1962 novel by Cyprian Ekwensi

An African Night's Entertainment is a 1962 folktale novel by Nigerian author Cyprian Ekwensi.

== Plot ==
The novel is set in Northern Nigeria and is narrated by an old storyteller. It tells the story of Abu Bakir and his quest for vengeance after Zainobe, the girl betrothed to him and the love of his life, ends up marrying Mallam Shehu, a wealthy merchant who is in need of a child. Mallam Shehu and Zainobe have a son named Kyauta.
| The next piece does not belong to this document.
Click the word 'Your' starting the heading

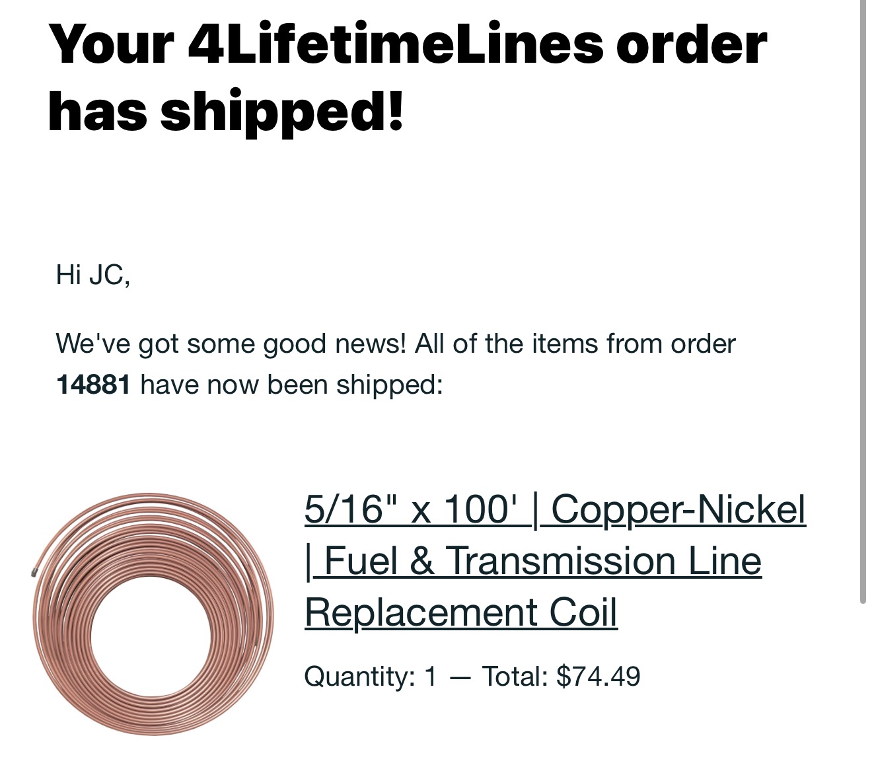(111, 44)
Abu swears vengeance and roams throughout several towns and villages (losing an eye and an ear in the process) in order to get the items he needs for a charm to make Kyauta worthless. He finally succeeds in making the charm and uses it on Kyauta, who turns into a sociopathic thug and eventually kills his father. Some time later, Abu is himself killed by Kyauta after the effects of the charm had worn off on him.

== Themes ==
Major themes in the novel include desire, vengeance and child marriage.

== Controversy ==
The novel was the subject of controversy when its author Cyprian Ekwensi was accused of plagiarising Jikin Magayi a 1934 novel by Rupert East and John Tafida Umaru written in Hausa but he defended it calling it his own retelling of a folktale once told to him by an old Hausa mallam.